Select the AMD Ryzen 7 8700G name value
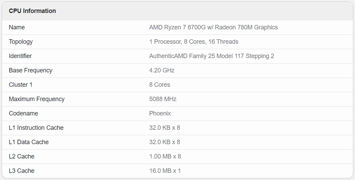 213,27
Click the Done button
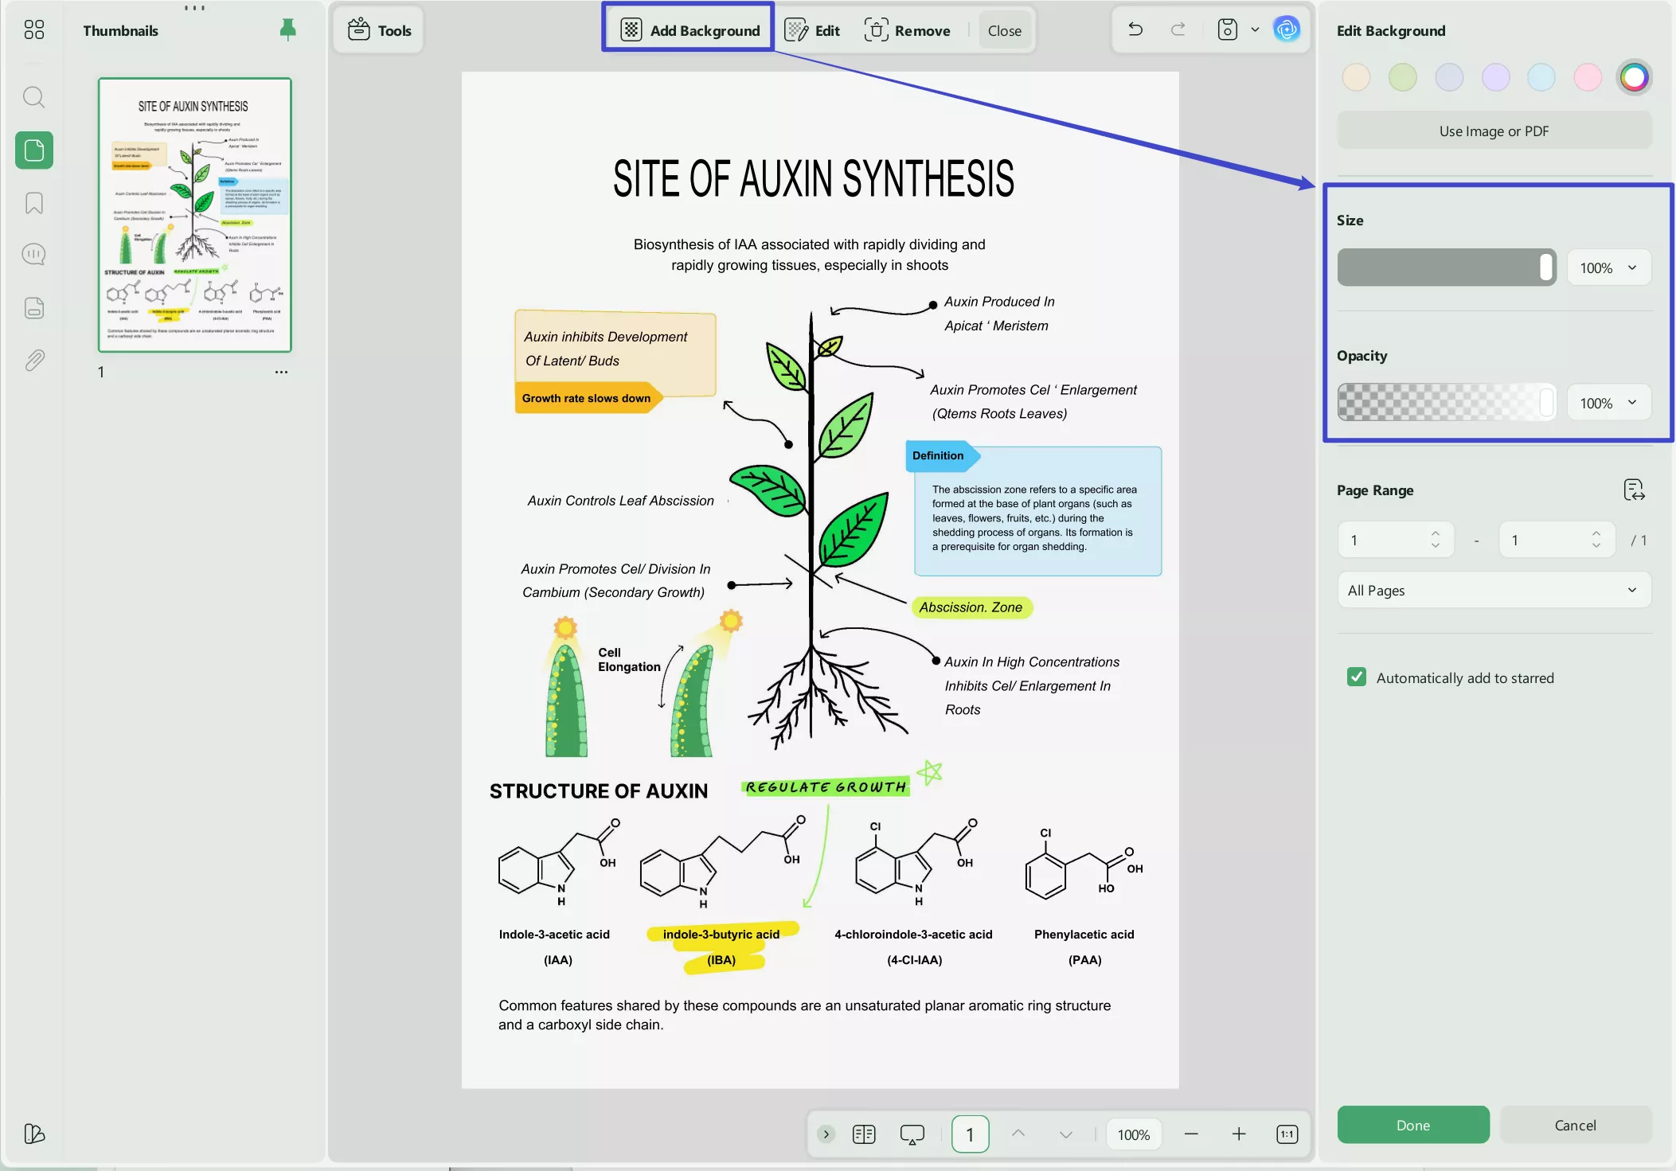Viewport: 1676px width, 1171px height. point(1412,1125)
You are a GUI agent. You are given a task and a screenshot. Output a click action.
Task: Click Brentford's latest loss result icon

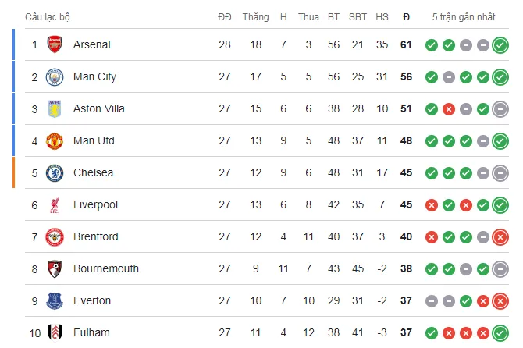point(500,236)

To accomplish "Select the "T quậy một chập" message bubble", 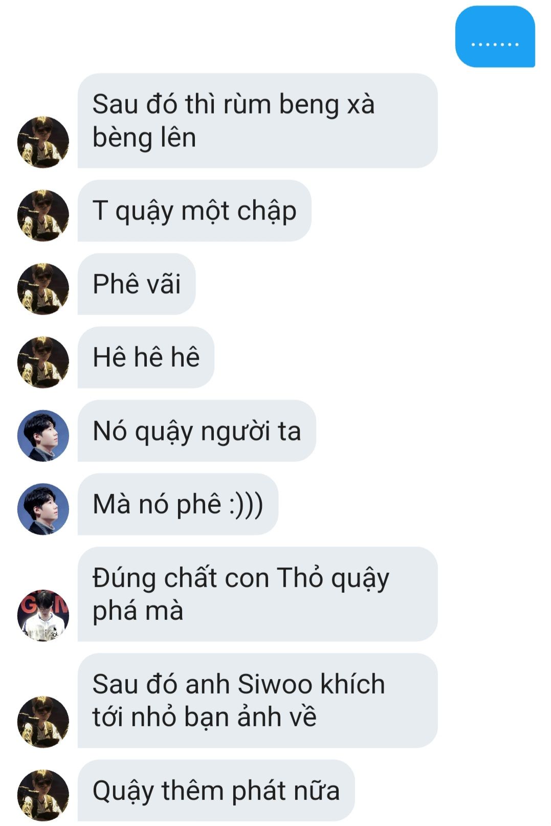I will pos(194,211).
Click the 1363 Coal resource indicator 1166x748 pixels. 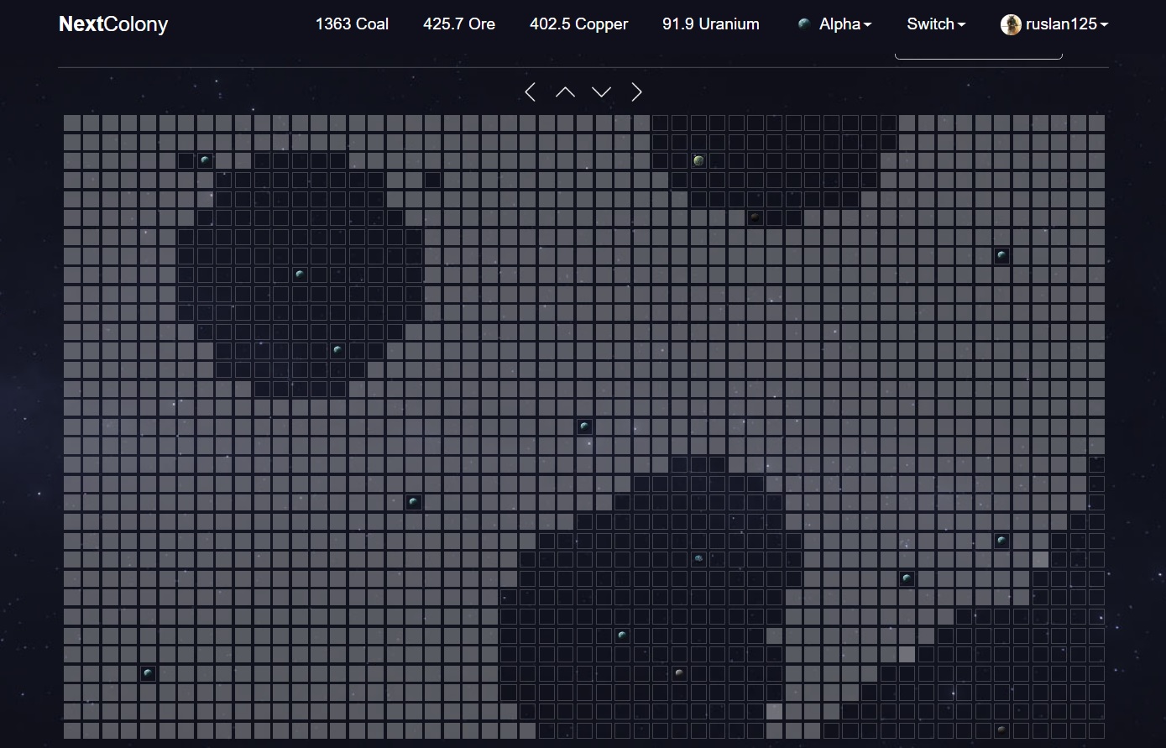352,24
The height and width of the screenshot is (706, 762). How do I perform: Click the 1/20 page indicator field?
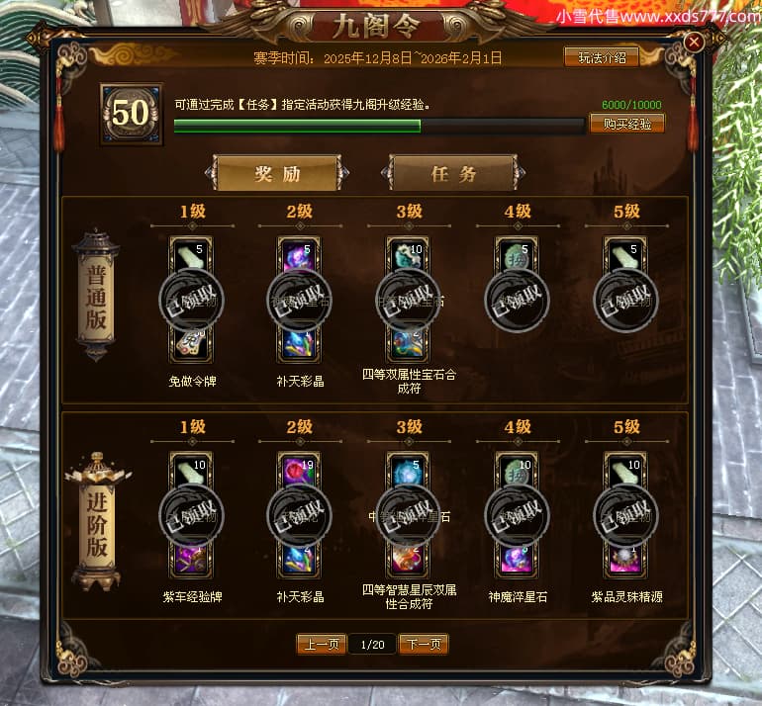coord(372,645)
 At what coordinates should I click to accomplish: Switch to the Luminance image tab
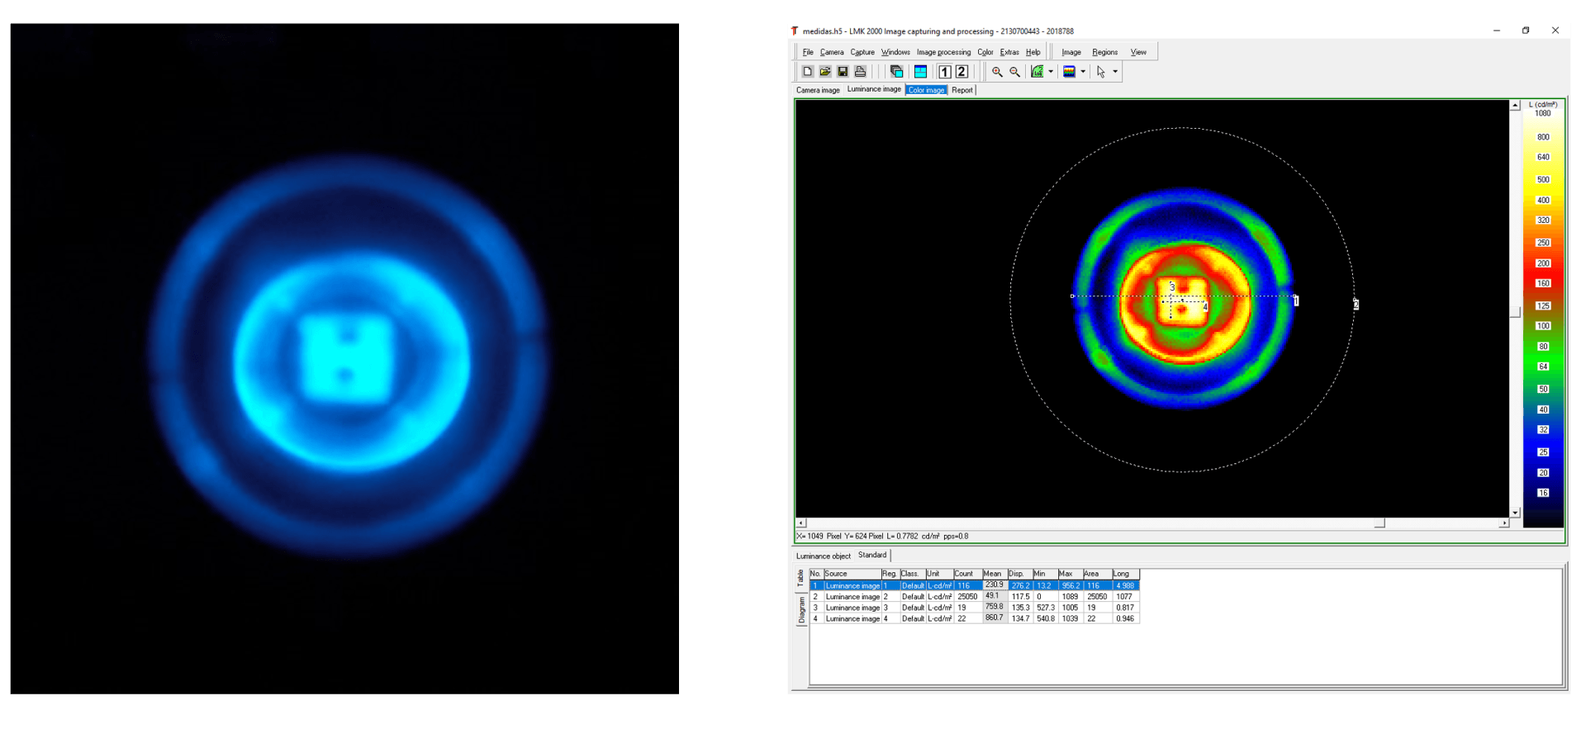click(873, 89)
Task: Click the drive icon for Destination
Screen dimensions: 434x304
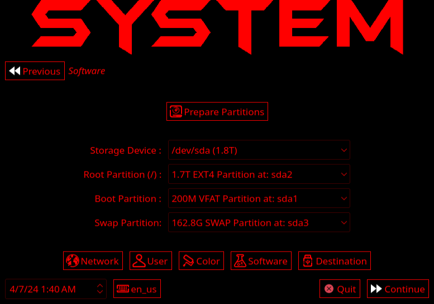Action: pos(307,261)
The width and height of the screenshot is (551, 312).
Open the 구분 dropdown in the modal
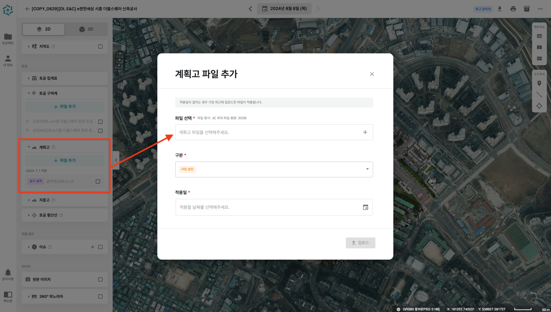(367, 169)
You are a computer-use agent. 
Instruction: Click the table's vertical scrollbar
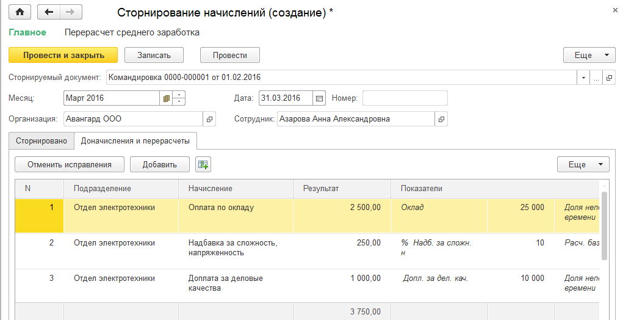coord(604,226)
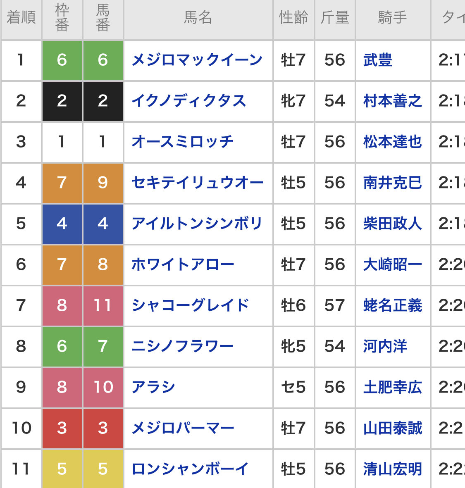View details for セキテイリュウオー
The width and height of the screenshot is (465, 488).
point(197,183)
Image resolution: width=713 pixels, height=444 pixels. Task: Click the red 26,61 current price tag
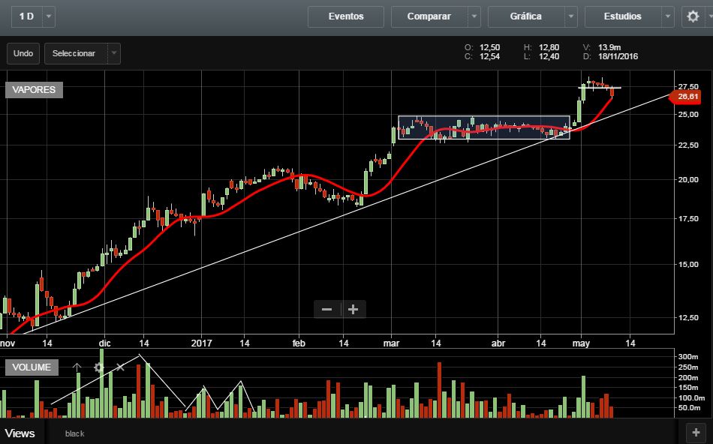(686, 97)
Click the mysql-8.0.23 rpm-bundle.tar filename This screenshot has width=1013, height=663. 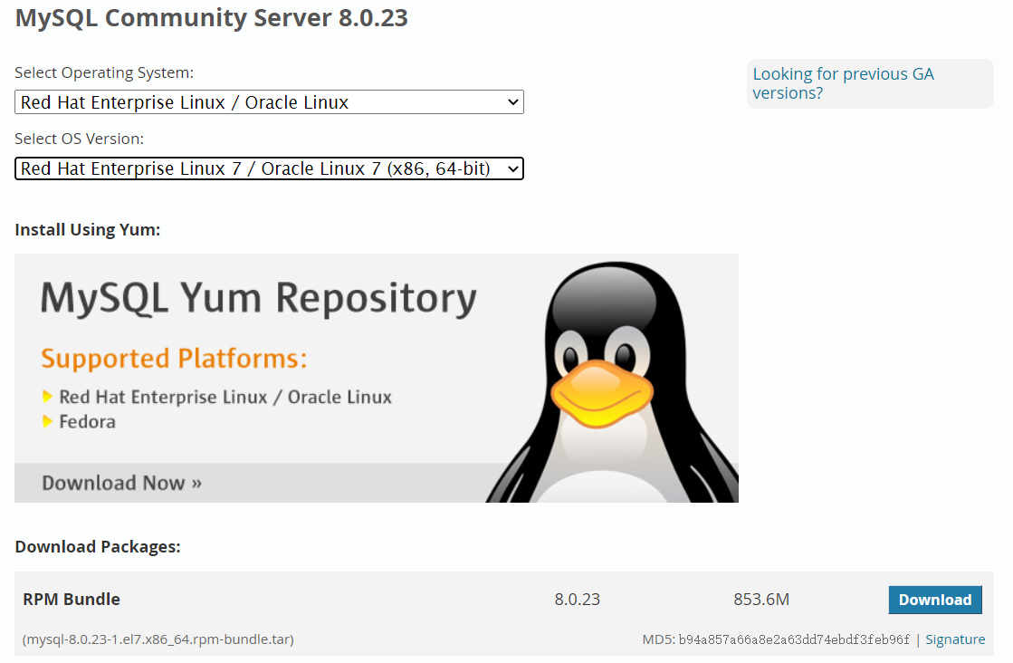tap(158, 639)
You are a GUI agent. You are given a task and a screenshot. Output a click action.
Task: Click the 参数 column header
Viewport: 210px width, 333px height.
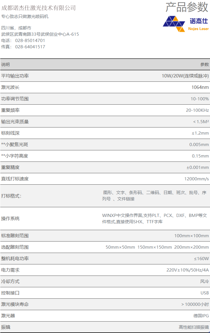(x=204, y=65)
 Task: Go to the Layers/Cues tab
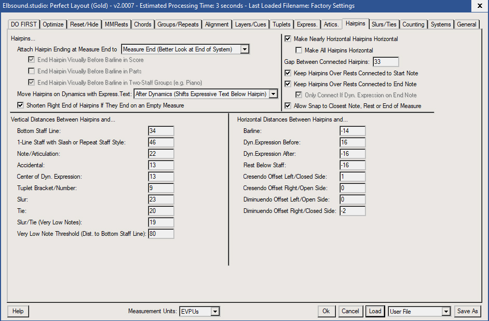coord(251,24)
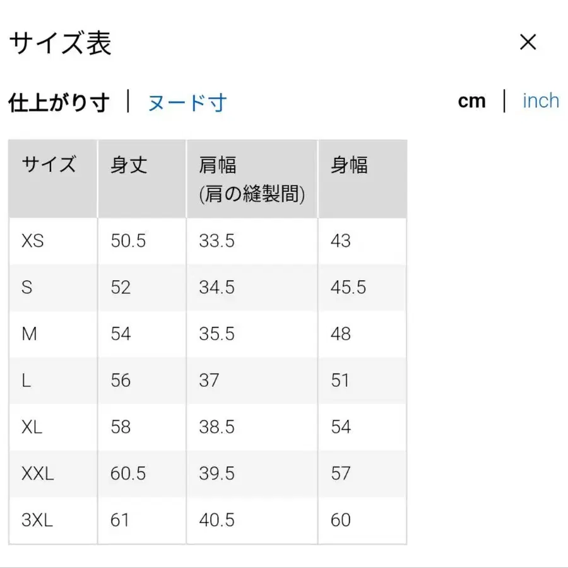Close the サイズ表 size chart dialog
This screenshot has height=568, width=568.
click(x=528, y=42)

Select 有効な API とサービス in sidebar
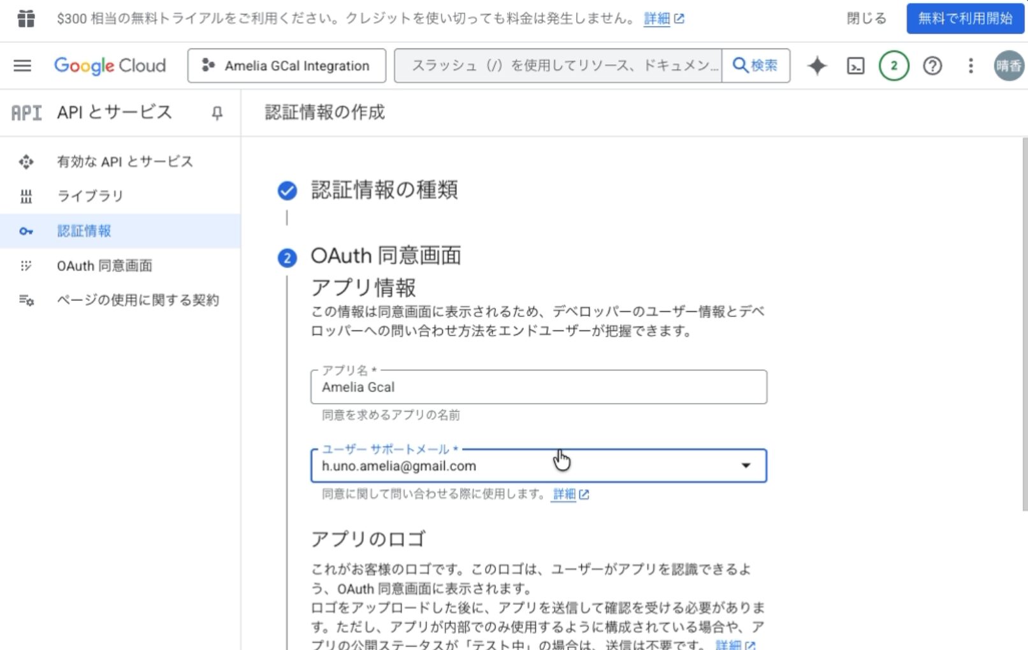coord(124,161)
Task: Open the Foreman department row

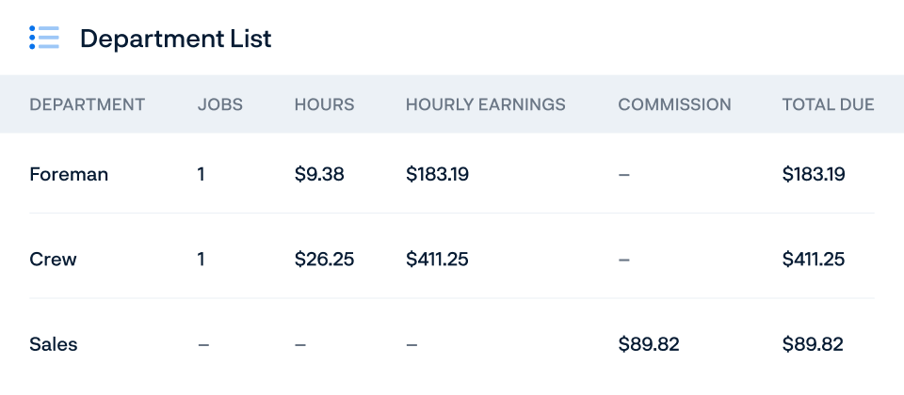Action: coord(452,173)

**Task objective**:
Switch "sidebar" to "side panel" in the part of the items that opens with the line containing "Select 有効な API とサービス in sidebar" and closes with the end of the items, and give back only that part with nothing else changed. Leave the pictures out.

**Full response**:
Select 有効な API とサービス in side panel
coord(124,161)
Task: Open the Foreman department row

Action: coord(452,173)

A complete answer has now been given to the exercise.